The no-memory rows come from each matrix's own paired control, so the most useful read is both the absolute domain average and the delta against that matrix's no-memory baseline.

Shape Route Legacy/default prompt avg Legacy delta Procedure-shaped prompt avg Procedure delta New - legacy Read
No-memory - 0.79375 - 0.80156 - +0.00781 Separate paired controls; not the claimed prompt effect.
Trajectory fixed top4 first-user 0.79688 +0.00313 0.83437 +0.03281 +0.03749 Procedure shape makes first-turn recall useful.
Trajectory fixed top4 pre-write-only 0.80781 +0.01406 0.82812 +0.02656 +0.02031 Both positive; procedure shape is stronger.
Trajectory fixed top4 first-user + pre-write 0.79531 +0.00156 0.84688 +0.04531 +0.05157 Headline PR-B route.
Experience fixed top2 first-user 0.80312 +0.00938 0.81406 +0.01250 +0.01094 Small positive control; not headline.
Experience fixed top2 pre-write-only 0.79844 +0.00469 0.82031 +0.01875 +0.02187 Procedure branch is stronger.
Experience fixed top2 first-user + pre-write 0.78125 -0.01250 0.82344 +0.02188 +0.04219 Legacy combo hurts; procedure combo helps.
Trajectory 4000-char first-user 0.79375 +0.00000 0.81563 +0.01406 +0.02188 Budgeted first-user remains weaker than fixed top4.
Trajectory 4000-char pre-write-only 0.82344 +0.02969 0.81719 +0.01562 -0.00625 Best legacy route, but still below procedure fixed top4 combo.
Trajectory 4000-char first-user + pre-write 0.81094 +0.01719 0.82031 +0.01875 +0.00937 Both positive but below headline.
Experience 4000-char first-user 0.77812 -0.01562 0.80000 -0.00156 +0.02188 Neither should be headline.
Experience 4000-char pre-write-only 0.81250 +0.01875 0.80625 +0.00469 -0.00625 Legacy budget has a small edge here, but route is not best overall.
Experience 4000-char first-user + pre-write 0.77969 -0.01406 0.81250 +0.01094 +0.03281 Procedure branch avoids the legacy combo regression.

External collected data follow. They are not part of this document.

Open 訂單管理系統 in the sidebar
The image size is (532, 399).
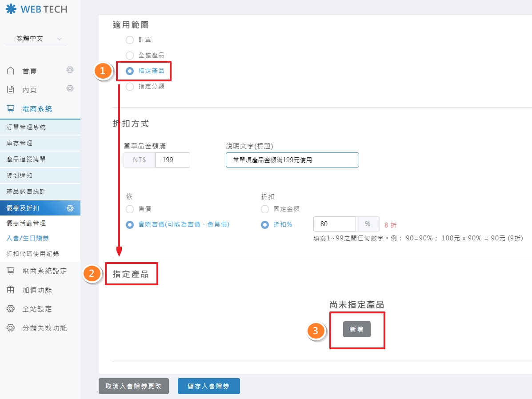26,128
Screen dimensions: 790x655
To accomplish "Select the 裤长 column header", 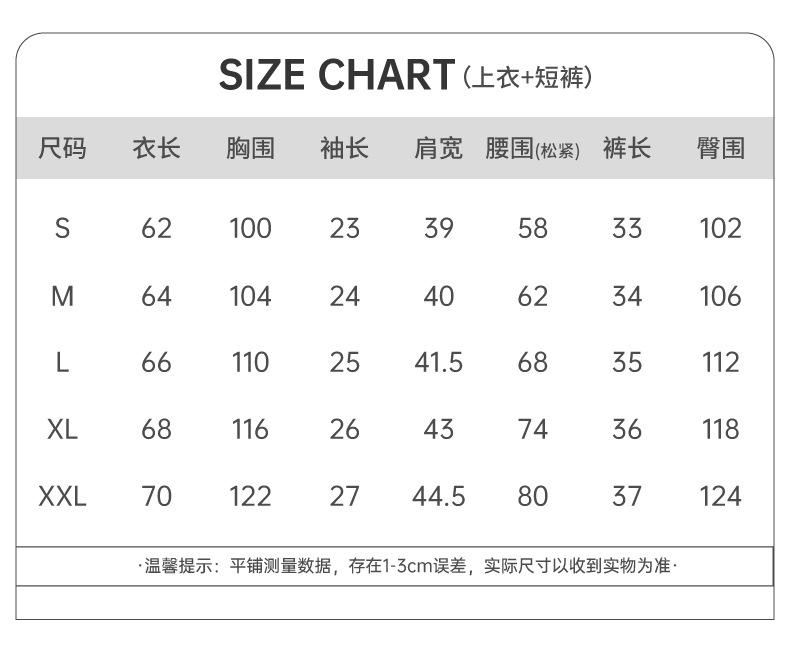I will 626,149.
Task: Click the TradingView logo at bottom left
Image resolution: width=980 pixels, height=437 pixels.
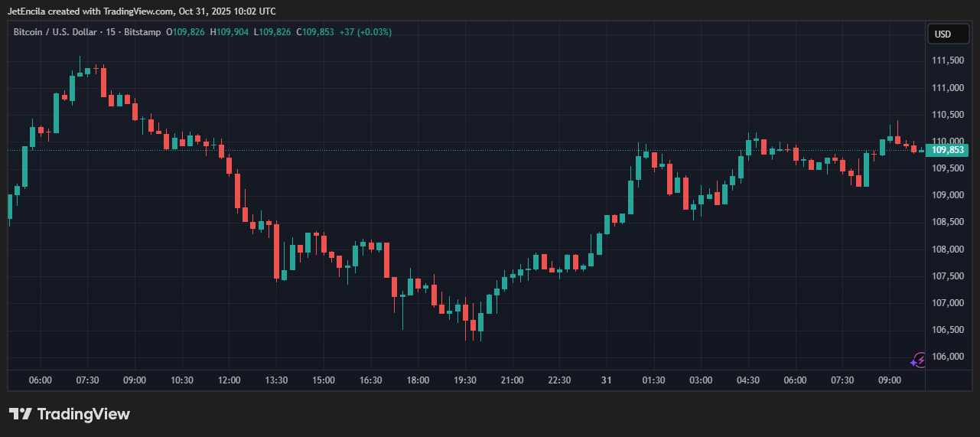Action: click(70, 414)
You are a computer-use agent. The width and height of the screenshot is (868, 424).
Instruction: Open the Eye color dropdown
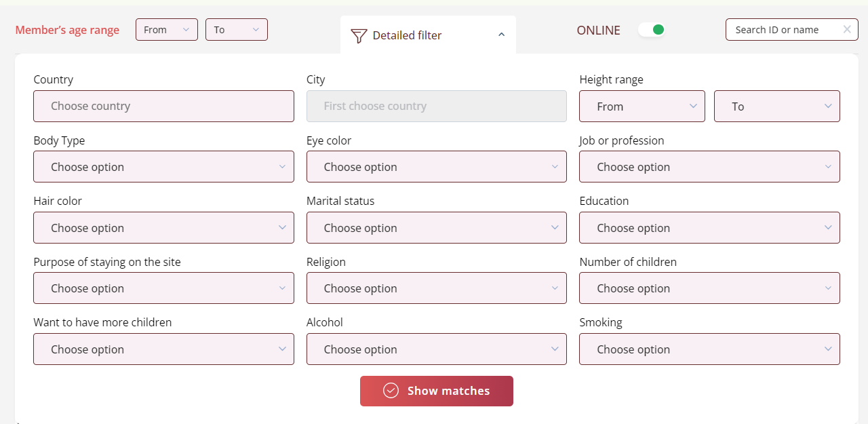tap(436, 167)
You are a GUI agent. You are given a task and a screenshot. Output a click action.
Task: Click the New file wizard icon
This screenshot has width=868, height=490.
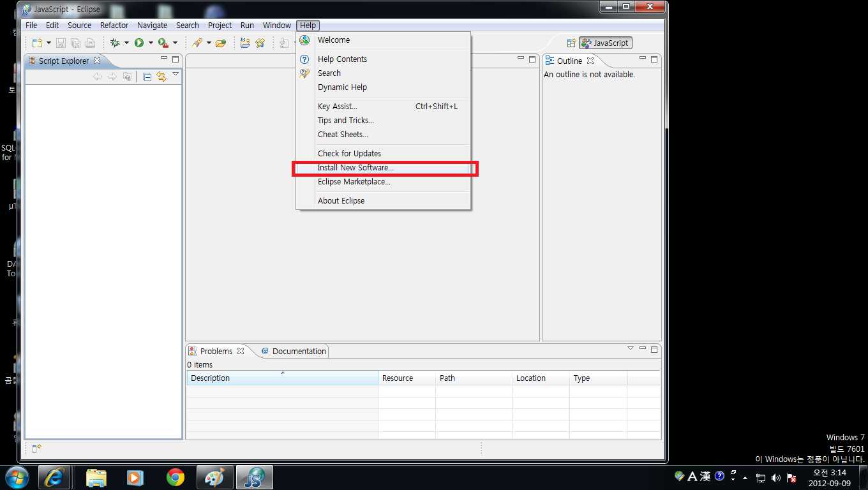37,43
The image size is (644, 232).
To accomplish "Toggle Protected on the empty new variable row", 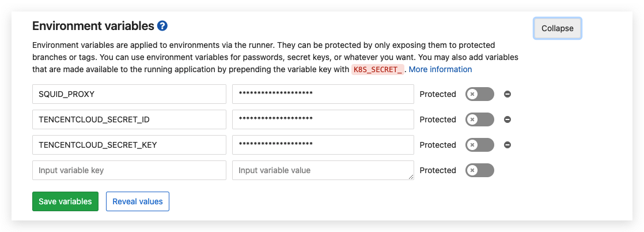I will click(x=479, y=170).
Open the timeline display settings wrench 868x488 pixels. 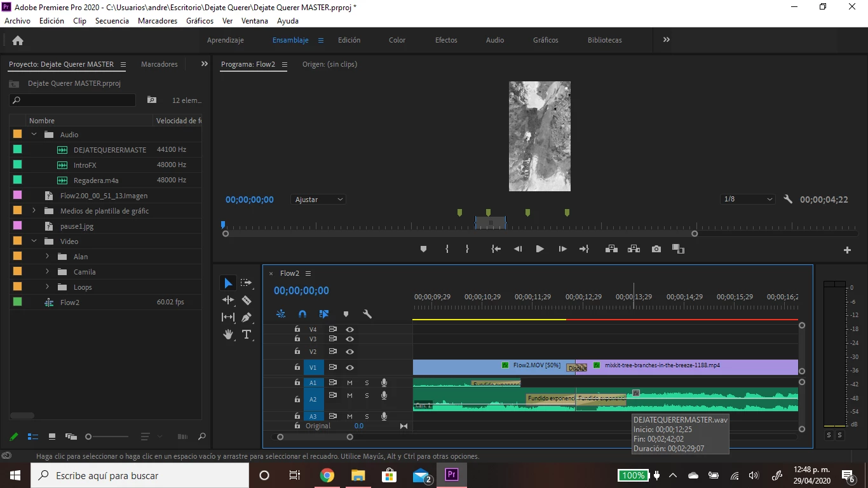click(367, 314)
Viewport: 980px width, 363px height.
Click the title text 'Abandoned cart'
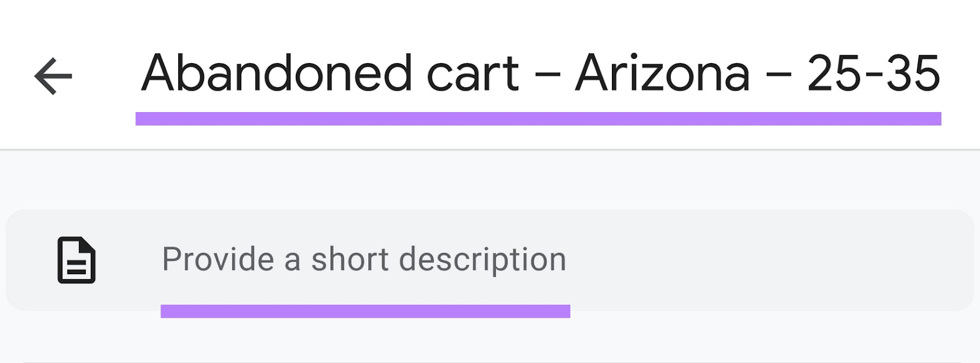pyautogui.click(x=331, y=73)
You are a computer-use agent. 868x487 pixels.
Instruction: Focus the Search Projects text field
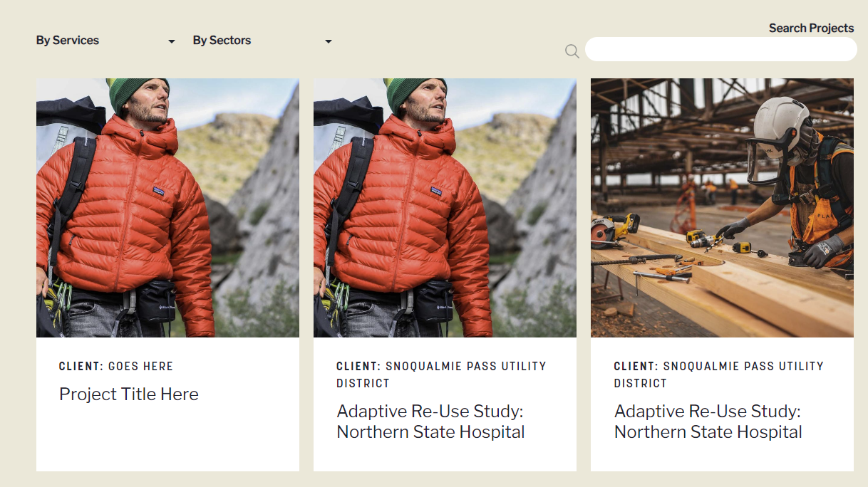(720, 49)
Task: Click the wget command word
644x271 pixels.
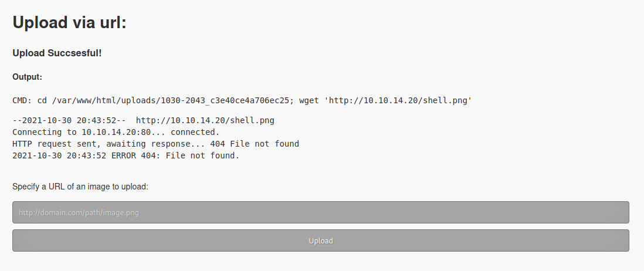Action: (x=309, y=101)
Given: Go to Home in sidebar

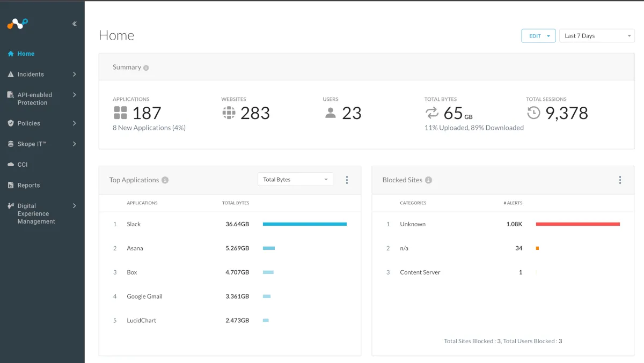Looking at the screenshot, I should coord(26,54).
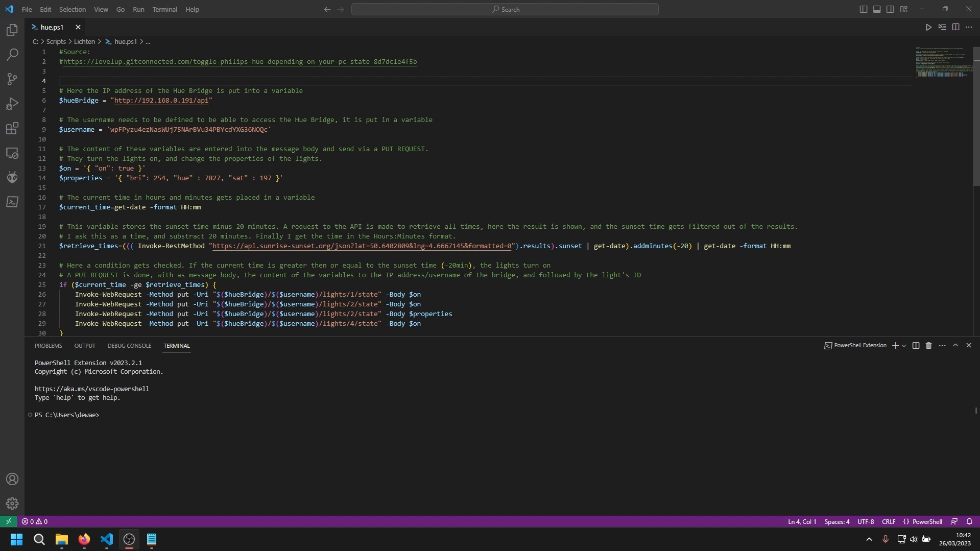Click the CRLF end-of-line status button

[888, 521]
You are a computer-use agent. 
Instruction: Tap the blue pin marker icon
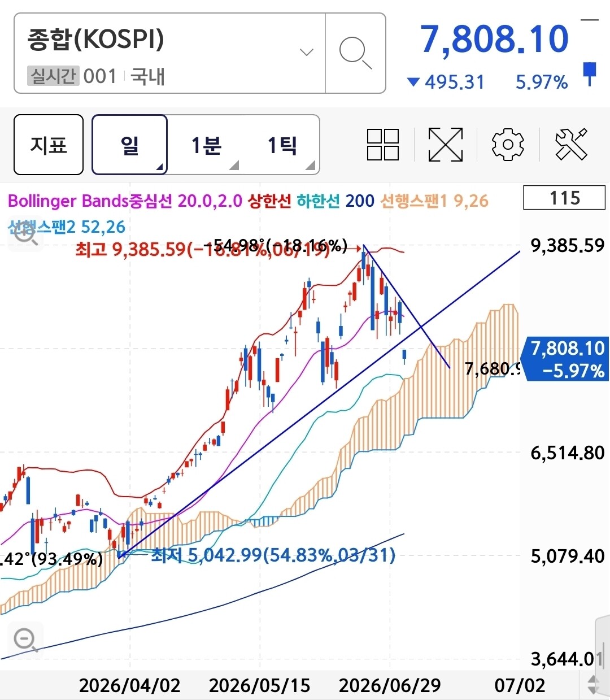[x=590, y=74]
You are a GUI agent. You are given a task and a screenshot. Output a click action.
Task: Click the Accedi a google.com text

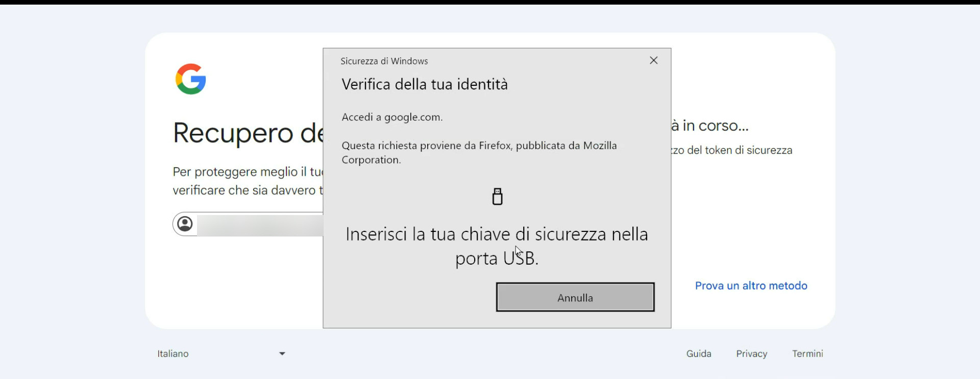(x=392, y=117)
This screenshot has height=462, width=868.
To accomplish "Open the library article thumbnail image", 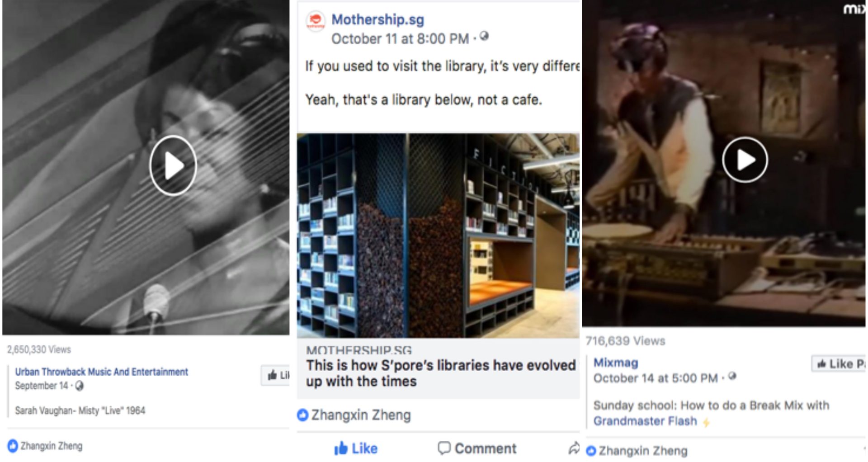I will [438, 236].
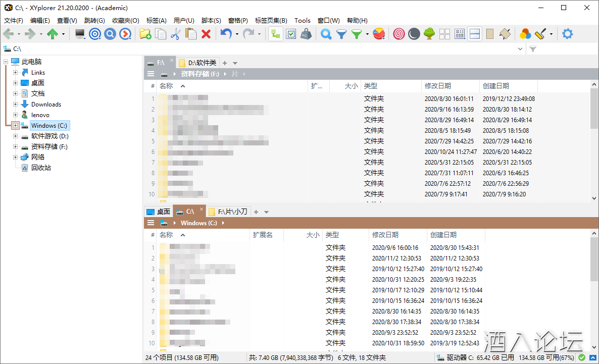Open Find Files with magnifier icon
The height and width of the screenshot is (364, 599).
coord(326,34)
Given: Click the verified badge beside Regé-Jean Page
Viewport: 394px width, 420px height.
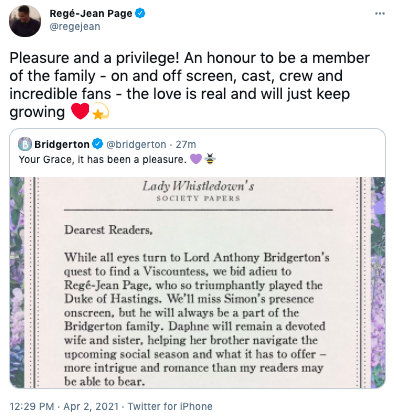Looking at the screenshot, I should coord(140,14).
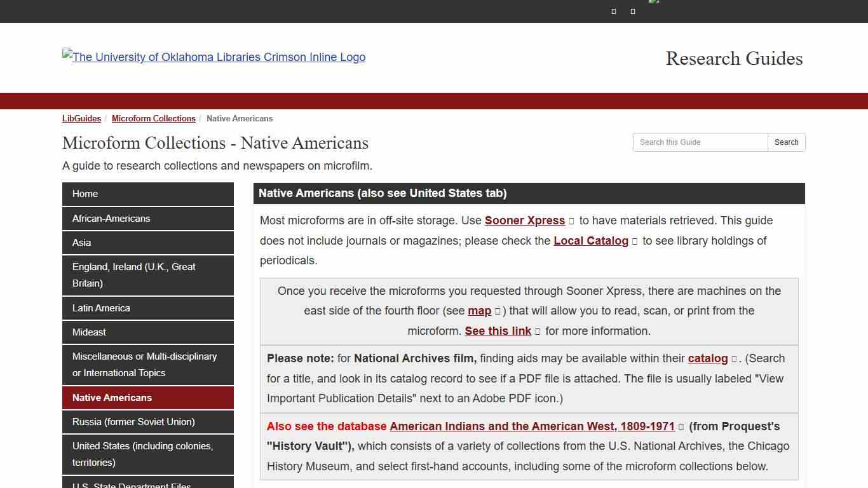Open the African-Americans section
This screenshot has height=488, width=868.
147,218
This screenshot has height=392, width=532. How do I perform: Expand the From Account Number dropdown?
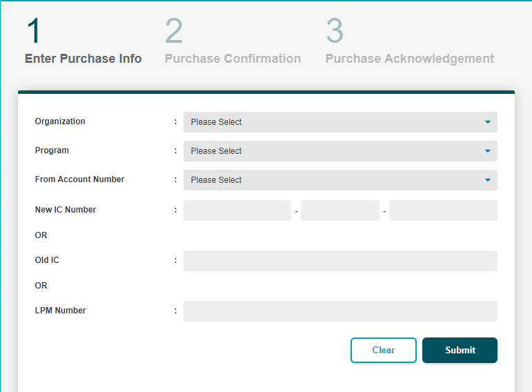(340, 180)
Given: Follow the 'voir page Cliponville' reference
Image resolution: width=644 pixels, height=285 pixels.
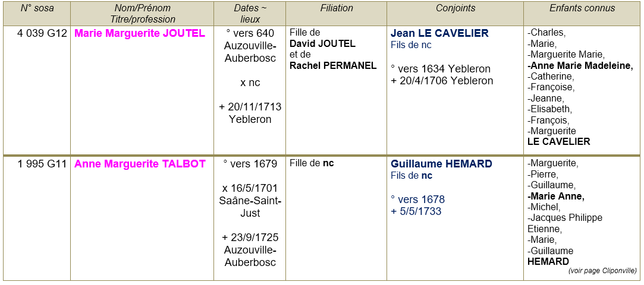Looking at the screenshot, I should [x=602, y=271].
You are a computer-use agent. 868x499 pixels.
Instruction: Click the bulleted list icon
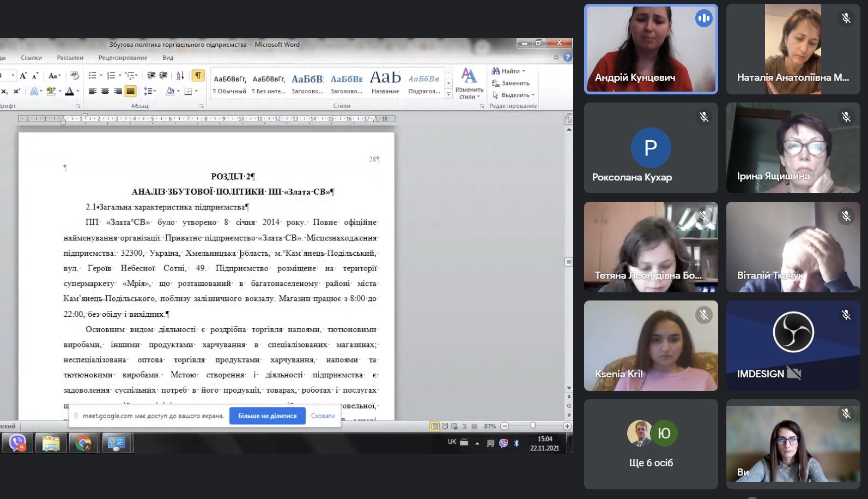(x=93, y=75)
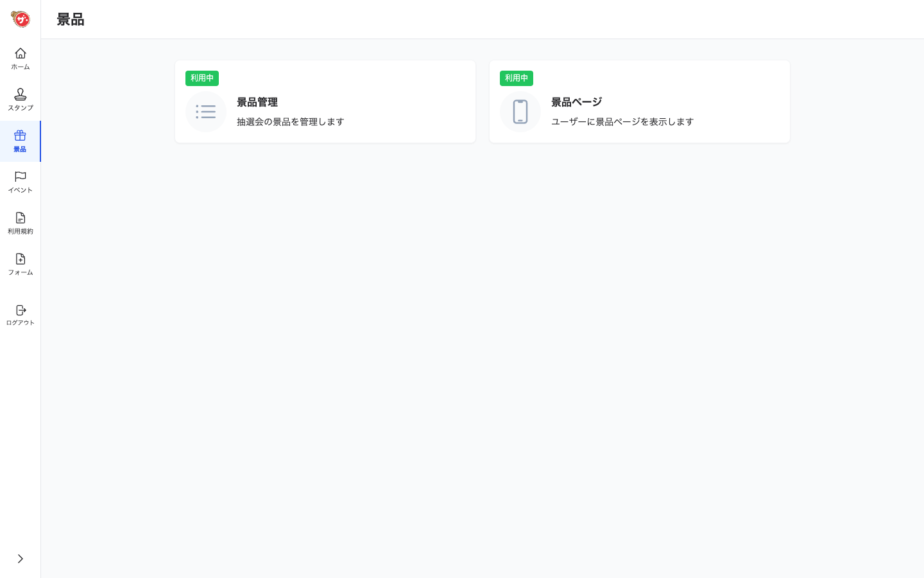Viewport: 924px width, 578px height.
Task: Click the list icon on the 景品管理 card
Action: point(205,111)
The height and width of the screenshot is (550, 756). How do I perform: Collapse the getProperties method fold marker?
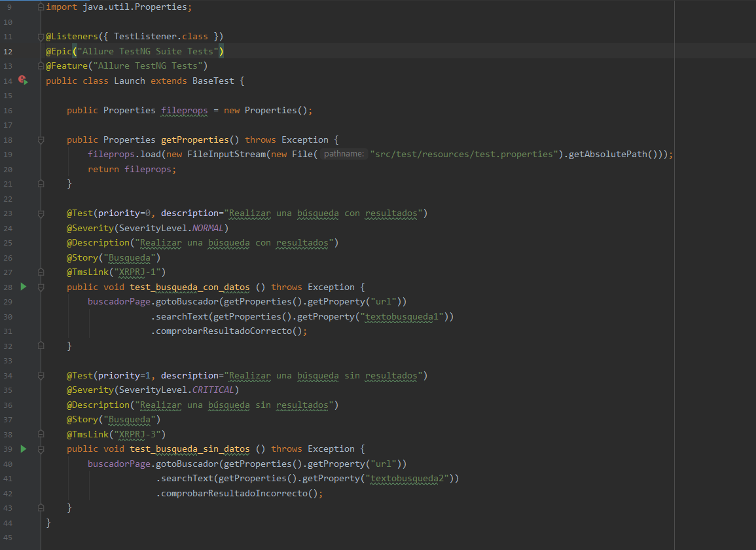41,140
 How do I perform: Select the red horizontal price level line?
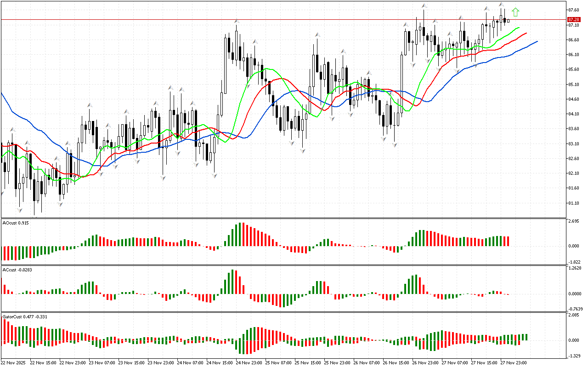click(x=276, y=20)

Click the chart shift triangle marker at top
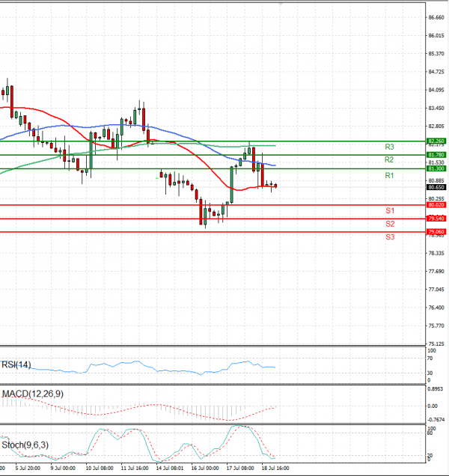(x=281, y=4)
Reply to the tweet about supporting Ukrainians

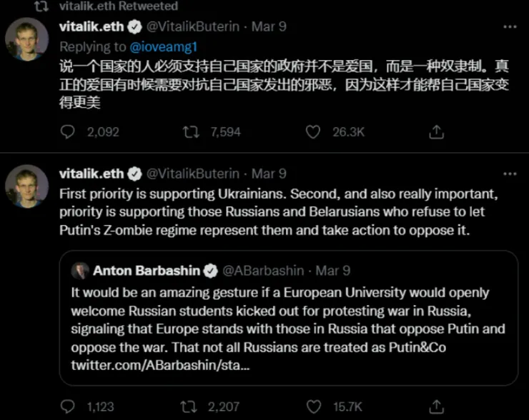67,406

The legacy/default prompt control completed with 208/208 valid cells. The complete comparison is intentionally not one-sided: legacy 4000-character pre-write has a couple of small wins, but the fixed-count trajectory routes, especially first-user + pre-write, are much stronger with the procedure/action-boundary extraction protocol. This supports keeping the extraction-protocol change as the center of the PR rather than treating the result as a corpus-only or budget-only effect.

Success + failure outcome-label ablation

This is a risk check for reviewers who worry that the new extraction prompt might only be safe on successful trajectories. I rebuilt success+failure corpora where failed training sessions carry only a minimal outcome label, not TAU-2 reward assertions or evaluator feedback. The result does not beat the success-only headline, so this PR keeps the default corpus success-only and leaves failure memories for a separate anti-pattern / root-cause compression design.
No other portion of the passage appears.